Jesus’ final words to his disciples at the close of Matthew’s Gospel are:  “And remember I am with you always, even to the close of the age.”

Paul reassured the Corinthian Christians with these words:   “He will also strengthen you to the end, so that you may be blameless on the day of our Lord Jesus Christ.   God is faithful, by him you were called into the fellowship of his Son, Jesus Christ, our Lord.

And Paul’s writes the ultimate words of assurance of God’s love in his letter to the Romans:   “Who will separate us from the love of Christ?  Will hardship, or distress, or persecution, or famine, or nakedness, or peril, or sword?  ….No, in all these things we are more than conquerors through him who loved us.   For I am convinced that neither death, nor life, nor angels, nor rulers, nor things present, nor things to come, nor powers, nor height, nor depth, nor anything else in all creation , will be able to separate us from the love of God in Christ Jesus our Lord.”   (Romans 8:35-39)

God is with you.    You cannot change that.    God will never abandon you.   As the prophet  Isaiah writes:   “But now thus says the Lord, he who created you, O Jacob, he who formed you, O Israel:   “do not fear, for I have redeemed you; I have called you by name, you are mine.   When you pass through the waters, I will be with you; and through the rivers, they shall not overwhelm you; when you walk through fire you shall not be burned, and the flame shall not consume you.    For I am the Lord your God, the Holy One of Israel, your Savior.   I give Egypt as your ransom.   Ethiopia and Seba in exchange for you.   Because you are precious in my sight, and honored, and I love you.   (Isaiah 43:1-4)

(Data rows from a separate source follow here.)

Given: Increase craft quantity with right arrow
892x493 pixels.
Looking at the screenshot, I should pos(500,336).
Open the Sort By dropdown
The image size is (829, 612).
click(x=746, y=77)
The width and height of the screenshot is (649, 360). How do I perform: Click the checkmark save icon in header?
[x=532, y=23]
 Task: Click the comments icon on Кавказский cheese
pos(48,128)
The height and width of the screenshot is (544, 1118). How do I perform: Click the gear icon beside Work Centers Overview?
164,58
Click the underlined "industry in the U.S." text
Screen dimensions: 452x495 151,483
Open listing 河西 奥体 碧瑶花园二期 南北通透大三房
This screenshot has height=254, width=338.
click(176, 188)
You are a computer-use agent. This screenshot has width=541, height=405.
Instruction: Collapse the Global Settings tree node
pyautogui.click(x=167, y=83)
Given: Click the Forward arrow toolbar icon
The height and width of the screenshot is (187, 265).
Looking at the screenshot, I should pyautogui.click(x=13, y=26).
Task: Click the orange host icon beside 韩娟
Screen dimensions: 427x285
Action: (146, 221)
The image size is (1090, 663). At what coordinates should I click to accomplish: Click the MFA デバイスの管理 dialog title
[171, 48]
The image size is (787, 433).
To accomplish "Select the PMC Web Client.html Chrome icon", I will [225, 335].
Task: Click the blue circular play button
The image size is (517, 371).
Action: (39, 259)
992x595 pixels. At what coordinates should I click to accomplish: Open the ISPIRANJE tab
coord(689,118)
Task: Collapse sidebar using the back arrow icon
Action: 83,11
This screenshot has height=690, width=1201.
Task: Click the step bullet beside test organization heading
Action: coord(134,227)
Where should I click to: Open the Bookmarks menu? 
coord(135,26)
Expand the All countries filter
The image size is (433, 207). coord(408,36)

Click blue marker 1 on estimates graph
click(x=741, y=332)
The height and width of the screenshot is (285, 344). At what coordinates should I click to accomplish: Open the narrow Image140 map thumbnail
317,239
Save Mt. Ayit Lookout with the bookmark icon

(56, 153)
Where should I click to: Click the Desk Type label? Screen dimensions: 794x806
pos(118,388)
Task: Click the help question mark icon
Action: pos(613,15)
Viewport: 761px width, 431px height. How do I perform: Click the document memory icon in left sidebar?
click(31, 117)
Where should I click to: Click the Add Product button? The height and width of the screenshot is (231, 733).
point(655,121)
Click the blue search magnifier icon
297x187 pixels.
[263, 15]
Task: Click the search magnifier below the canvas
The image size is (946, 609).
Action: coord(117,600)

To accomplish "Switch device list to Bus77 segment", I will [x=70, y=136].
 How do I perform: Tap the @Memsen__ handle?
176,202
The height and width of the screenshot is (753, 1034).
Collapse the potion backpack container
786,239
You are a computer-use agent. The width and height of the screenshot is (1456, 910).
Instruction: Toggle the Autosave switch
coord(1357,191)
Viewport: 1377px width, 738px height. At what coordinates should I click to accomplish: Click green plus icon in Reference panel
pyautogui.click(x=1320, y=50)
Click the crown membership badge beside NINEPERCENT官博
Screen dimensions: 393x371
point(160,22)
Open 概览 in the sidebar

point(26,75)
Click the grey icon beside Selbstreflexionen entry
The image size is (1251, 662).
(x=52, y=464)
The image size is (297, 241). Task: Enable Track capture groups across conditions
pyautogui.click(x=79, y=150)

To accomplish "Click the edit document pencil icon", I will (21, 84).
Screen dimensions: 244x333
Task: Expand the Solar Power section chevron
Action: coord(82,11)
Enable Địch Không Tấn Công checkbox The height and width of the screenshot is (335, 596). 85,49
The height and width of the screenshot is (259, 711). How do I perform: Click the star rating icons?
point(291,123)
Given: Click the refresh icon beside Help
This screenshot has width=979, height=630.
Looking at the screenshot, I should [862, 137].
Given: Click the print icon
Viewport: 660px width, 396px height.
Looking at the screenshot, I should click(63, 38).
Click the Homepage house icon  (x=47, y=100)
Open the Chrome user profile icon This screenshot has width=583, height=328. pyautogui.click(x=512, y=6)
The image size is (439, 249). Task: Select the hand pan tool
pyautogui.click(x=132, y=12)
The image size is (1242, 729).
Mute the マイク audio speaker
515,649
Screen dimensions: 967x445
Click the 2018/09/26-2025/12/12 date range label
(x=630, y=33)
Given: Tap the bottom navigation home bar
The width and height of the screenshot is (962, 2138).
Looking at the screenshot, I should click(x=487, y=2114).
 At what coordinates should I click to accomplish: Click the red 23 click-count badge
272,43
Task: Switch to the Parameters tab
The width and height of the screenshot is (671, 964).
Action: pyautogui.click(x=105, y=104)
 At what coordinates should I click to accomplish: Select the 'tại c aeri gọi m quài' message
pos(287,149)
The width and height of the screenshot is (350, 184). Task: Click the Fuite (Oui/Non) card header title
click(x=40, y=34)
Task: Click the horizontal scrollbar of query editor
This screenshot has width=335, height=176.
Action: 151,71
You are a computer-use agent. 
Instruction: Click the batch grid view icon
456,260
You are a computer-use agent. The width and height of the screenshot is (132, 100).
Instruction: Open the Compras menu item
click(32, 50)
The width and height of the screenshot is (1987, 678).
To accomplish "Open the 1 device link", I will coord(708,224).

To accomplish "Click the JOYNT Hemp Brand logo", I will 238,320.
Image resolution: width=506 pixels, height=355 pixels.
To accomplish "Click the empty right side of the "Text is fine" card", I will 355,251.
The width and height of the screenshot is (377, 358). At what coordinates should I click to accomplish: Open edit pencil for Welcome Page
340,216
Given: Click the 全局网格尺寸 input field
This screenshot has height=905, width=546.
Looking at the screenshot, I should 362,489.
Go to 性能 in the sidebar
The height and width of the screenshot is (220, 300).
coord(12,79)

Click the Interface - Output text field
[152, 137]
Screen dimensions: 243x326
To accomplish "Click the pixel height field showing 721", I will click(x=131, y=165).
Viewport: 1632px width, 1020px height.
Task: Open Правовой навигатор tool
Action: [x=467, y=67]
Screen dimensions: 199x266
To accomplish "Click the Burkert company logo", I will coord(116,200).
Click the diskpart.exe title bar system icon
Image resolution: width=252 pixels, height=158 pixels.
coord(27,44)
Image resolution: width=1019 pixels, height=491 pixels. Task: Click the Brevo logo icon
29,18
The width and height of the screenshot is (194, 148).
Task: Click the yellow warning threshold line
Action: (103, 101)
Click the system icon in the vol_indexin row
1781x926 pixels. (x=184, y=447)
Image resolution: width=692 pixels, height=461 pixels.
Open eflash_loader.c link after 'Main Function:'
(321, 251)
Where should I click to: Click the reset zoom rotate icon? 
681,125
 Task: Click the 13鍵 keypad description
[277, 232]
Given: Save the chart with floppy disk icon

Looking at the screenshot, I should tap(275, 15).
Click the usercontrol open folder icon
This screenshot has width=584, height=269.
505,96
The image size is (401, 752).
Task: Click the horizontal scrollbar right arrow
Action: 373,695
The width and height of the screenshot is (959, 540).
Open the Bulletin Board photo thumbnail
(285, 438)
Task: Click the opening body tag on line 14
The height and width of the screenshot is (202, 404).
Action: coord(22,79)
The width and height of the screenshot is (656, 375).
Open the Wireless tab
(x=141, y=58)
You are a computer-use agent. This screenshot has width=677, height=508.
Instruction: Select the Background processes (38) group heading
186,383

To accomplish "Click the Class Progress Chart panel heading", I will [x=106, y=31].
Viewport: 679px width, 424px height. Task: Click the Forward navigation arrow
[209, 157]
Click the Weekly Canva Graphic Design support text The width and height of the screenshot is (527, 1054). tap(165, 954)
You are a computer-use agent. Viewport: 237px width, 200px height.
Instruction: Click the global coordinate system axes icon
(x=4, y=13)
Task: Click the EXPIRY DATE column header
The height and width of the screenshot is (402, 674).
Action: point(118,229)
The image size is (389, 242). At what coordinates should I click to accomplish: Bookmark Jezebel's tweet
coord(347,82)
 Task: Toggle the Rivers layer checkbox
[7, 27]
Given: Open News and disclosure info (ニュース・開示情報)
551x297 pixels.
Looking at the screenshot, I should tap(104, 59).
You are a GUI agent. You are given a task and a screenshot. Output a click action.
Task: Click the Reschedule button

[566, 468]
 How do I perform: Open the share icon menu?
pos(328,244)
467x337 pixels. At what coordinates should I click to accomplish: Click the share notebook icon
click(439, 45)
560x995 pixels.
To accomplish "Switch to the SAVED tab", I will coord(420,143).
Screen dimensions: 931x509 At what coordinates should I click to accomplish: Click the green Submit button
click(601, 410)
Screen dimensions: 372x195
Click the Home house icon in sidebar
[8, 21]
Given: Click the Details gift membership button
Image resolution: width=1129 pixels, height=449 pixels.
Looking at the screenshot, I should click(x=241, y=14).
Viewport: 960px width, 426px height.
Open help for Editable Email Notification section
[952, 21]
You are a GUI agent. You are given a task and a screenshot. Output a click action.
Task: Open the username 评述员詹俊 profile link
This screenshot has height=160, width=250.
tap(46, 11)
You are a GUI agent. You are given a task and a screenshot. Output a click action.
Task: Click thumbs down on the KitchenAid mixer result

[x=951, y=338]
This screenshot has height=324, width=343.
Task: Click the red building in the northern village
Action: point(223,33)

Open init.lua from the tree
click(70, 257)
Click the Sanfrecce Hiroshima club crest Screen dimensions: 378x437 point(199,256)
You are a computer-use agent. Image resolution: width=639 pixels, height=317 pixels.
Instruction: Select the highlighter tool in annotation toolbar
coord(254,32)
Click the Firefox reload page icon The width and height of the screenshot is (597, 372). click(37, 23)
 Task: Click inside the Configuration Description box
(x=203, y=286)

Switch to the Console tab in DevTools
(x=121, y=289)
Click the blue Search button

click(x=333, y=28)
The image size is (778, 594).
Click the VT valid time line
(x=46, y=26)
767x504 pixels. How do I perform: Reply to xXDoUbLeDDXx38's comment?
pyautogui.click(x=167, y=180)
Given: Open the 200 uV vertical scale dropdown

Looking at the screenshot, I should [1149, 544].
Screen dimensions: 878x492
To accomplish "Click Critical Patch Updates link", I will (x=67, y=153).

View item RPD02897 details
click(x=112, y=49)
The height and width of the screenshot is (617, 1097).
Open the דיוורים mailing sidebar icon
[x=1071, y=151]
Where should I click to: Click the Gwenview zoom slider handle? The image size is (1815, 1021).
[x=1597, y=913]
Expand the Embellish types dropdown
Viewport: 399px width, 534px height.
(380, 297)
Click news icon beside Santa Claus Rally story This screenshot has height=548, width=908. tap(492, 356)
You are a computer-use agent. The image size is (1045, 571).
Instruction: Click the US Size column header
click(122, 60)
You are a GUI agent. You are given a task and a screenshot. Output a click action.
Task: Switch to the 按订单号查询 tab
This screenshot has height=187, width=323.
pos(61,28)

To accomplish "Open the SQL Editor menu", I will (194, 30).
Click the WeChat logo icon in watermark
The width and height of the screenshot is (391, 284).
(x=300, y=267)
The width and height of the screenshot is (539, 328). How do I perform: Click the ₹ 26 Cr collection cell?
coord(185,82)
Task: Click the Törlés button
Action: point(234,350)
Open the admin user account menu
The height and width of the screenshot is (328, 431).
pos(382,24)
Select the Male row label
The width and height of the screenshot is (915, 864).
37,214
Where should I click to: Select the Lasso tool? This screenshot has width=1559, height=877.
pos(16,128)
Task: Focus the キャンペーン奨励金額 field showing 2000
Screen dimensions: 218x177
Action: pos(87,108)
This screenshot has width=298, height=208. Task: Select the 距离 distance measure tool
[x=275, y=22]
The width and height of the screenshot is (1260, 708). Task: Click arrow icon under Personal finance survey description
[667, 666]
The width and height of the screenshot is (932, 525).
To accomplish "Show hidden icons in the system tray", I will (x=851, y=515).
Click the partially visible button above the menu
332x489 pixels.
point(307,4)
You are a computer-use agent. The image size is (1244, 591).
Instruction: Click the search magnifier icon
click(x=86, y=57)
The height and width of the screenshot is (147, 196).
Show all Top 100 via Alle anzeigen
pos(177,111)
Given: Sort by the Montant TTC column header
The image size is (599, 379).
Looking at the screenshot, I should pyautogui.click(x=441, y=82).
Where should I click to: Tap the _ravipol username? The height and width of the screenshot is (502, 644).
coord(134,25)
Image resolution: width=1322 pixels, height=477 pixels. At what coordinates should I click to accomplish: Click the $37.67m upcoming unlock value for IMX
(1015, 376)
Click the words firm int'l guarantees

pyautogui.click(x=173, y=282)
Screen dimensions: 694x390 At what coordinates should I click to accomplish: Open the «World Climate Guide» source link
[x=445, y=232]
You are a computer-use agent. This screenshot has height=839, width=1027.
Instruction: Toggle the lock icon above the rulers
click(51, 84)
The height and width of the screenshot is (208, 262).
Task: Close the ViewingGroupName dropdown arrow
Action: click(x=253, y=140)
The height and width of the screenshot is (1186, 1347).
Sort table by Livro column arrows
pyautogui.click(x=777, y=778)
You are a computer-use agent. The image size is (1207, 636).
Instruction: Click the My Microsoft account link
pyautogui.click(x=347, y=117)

The Psalmist sings:   “The Lord is my shepherd.   I shall not want.   He makes me lie down in green pastures; he leads me beside the still waters, he restores my soul.   He leads me in the paths of righteousness for his names sake.   Even though I walk through the valley of the shadow of death, he is with me; his rod and his staff comfort me.   He prepares me a table in the midst of my enemies; he anoints my head with oil; my cup overflows.   Surely goodness and mercy will follow me all the days of my life and I will dwell in the house of the Lord forever.”   (Psalm 23)

God loves us as God’s children!   He will not abandon us—ever.   In our joys and in our sorrows; in our triumphs and our failures,  when life is beautiful and when it is stormy, God is there.   Despite anything you or I do—-God loves us and will never abandon us.